Centre for Sleep Science, School of Human Sciences, University of Western Australia, Crawley, WA, Australia.
West Australian Sleep Disorders Research Institute, Department of Pulmonary Physiology and Sleep Medicine, Sir Charles Gairdner Hospital, Nedlands, WA, Australia.
Sleep. 2021 Nov 12;44(11). doi: 10.1093/sleep/zsab149.
This randomized, double-blind, placebo-controlled, crossover study was conducted to evaluate the safety and efficacy of 2 weeks of nightly sublingual cannabinoid extract (ZTL-101) in treating chronic insomnia (symptoms ≥3 months).
Co-primary study endpoints were safety of the medication based on adverse event reporting and global insomnia symptoms (Insomnia Severity Index [ISI]). Secondary endpoints included: self-reported (sleep diary), actigraphy-derived, and polysomnography measurements of sleep onset latency (SOL), wake after sleep onset (WASO), total sleep time (TST), sleep efficiency (SE); and self-reported assessments of sleep quality (sSQ) and feeling rested upon waking. Adjusted mean differences between placebo and ZTL-101 were calculated.

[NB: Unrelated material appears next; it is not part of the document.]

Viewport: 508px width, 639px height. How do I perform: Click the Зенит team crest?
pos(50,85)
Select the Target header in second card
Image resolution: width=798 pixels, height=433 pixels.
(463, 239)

Twenty-three of 24 randomized participants (n = 20 female, mean age 53 ± 9 years) completed the protocol. No serious adverse events were reported. Forty mild, nonserious, adverse events were reported (36 during ZTL-101) with all but one resolving overnight or soon after waking. Compared to placebo, ZTL-101 decreased ISI (-5.07 units [95% CI: -7.28 to -2.86]; p = 0.0001) and self-reported SOL (-8.45 min [95% CI: -16.33 to -0.57]; p = 0.04) and increased self-reported TST (64.6 min [95% CI: 41.70 to 87.46]; p < 0.0001), sSQ (0.74 units [95% CI: 0.51 to 0.97]; p < 0.0001), and feeling of being rested on waking (0.51 units [95% CI: 0.24 to 0.78]; p = 0.0007). ZTL-101 also decreased actigraphy-derived WASO (-10.2 min [95% CI: -16.2 to -4.2]; p = 0.002), and increased actigraphy-derived TST (33.4 min [95% CI: 23.07 to 43.76]; p < 0.001) and SE (2.9% [95% CI: 2.0 to 3.8]; p = 0.005).
Two weeks of nightly sublingual administration of a cannabinoid extract (ZTL-101) is well tolerated and improves insomnia symptoms and sleep quality in individuals with chronic insomnia symptoms.
ANZCTR; anzctr.org.au; ACTRN12618000078257.
这项随机、双盲、安慰剂对照、交叉研究旨在评估每晚舌下给予大麻素提取物(ZTL-101)治疗慢性失眠(症状≥3 个月)的安全性和疗效。
主要研究终点是根据不良事件报告评估药物的安全性和整体失眠症状(失眠严重程度指数[ISI])。次要终点包括:自我报告(睡眠日记)、活动记录仪衍生和多导睡眠图测量的入睡潜伏期(SOL)、睡眠后觉醒(WASO)、总睡眠时间(TST)、睡眠效率(SE);以及自我报告的睡眠质量(sSQ)和醒来后感觉休息情况。计算安慰剂和 ZTL-101 之间的调整平均差异。
24 名随机参与者中的 23 名(n=20 名女性,平均年龄 53±9 岁)完成了方案。没有报告严重不良事件。报告了 40 例轻度、非严重的不良事件(36 例发生在 ZTL-101 期间),除 1 例外,所有不良事件均在夜间或醒来后不久得到解决。与安慰剂相比,ZTL-101 降低了 ISI(-5.07 单位[95%置信区间:-7.28 至-2.86];p=0.0001)和自我报告的 SOL(-8.45 分钟[95%置信区间:-16.33 至-0.57];p=0.04),并增加了自我报告的 TST(64.6 分钟[95%置信区间:41.70 至 87.46];p<0.0001)、sSQ(0.74 单位[95%置信区间:0.51 至 0.97];p<0.0001)和醒来时感觉休息情况(0.51 单位[95%置信区间:0.24 至 0.78];p=0.0007)。ZTL-101 还降低了活动记录仪衍生的 WASO(-10.2 分钟[95%置信区间:-16.2 至-4.2];p=0.002),并增加了活动记录仪衍生的 TST(33.4 分钟[95%置信区间:23.07 至 43.76];p<0.001)和 SE(2.9%[95%置信区间:2.0 至 3.8];p=0.005)。
每晚舌下给予大麻素提取物(ZTL-101)治疗 2 周可耐受良好,并改善慢性失眠症状患者的失眠症状和睡眠质量。
ANZCTR;anzctr.org.au;ACTRN12618000078257。